Kata dia, bendahara sekolah harus mencari celah menutupi anggaran yang tak jelas tadi agar uang yang telah dikeluarkan bisa di bukukan jadi laporan resmi. Apalagi kalua ada instruksi datangnya mengatas namakan pejabat dari Dinas Pendidikan Kabupaten, mana ada kepsek yang berani membantah atau bertanya langsung ke Kepala Dinas Pendidikan benar atau tidak perintah utusan itu.
Beda kisah dengan Kepsek SD Negeri yang baru menjabat beberapa tahun belakangan, dia bilang begini, dirinya ketika mengikuti seleksi masih biaya mandiri. Tahun lalu, katanya ada bantuan pembiayaan dari pemerintah daerah.
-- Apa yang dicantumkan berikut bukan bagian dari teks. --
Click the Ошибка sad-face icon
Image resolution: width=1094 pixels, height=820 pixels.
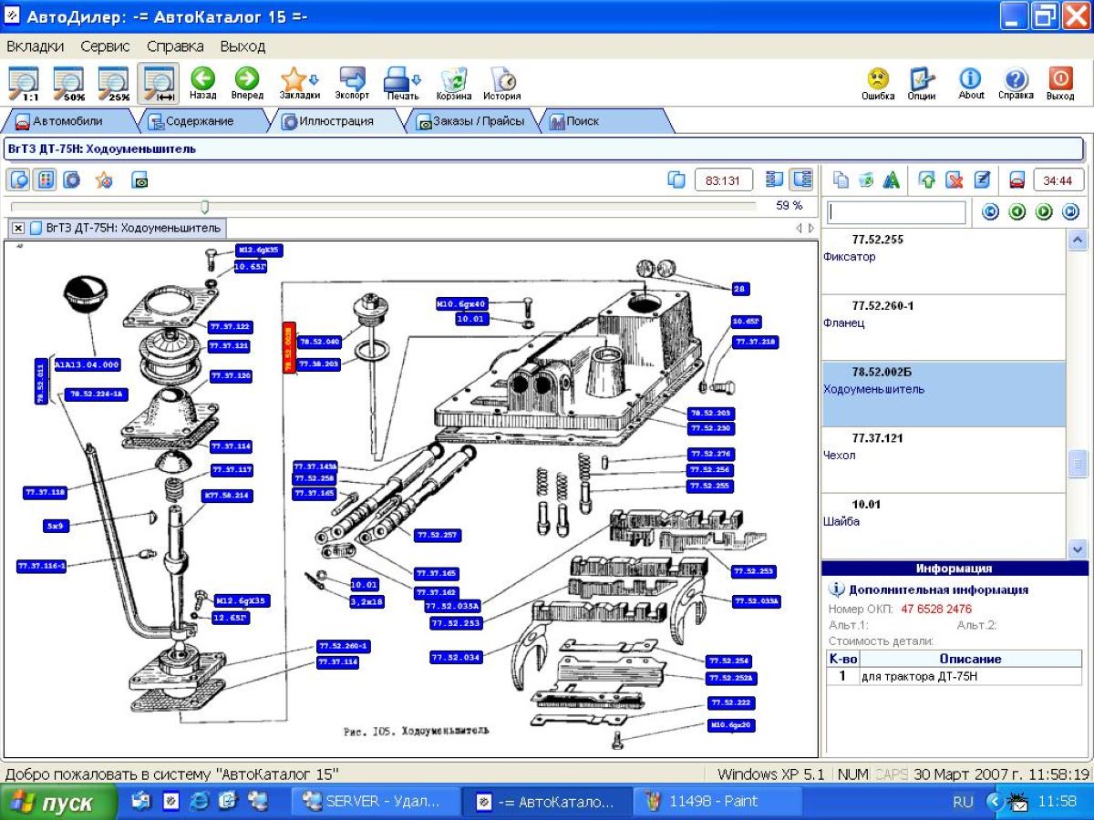coord(878,80)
Seharusnya, kata dia, pemerintah pusat yang membiayai pendidikan calon kepala sekolah bukan diserahkan kepada pemerintah daerah. Iya kalo daerah itu punya kemampuan keuangan, kalau tidak?,
Pak Kepsek yang masih menjabat ini berharap menteri pendidikan mengetahui persoalan didaerah. Menurut analisanya, kemungkinan salah satu faktor penyebab sekarang krisis calon kepala sekolah di Kabupaten Purwakarta Istimewa ini yaitu kuota yang kecil karena kemampuan anggaran pemerintah daerah sementara yang pensiun jumlahnya setiap tahun semakin banyak.
Atau bisa juga ke-enggan-an para guru mengikuti seleksi calon kepala sekolah karena tingginya biaya tak resmi dibandingkan yang resmi. Istilah mereka sudah keluar uang banyak eh…malah tidak “diluluskan” ditahap penentuan akhir. Menyakitkan !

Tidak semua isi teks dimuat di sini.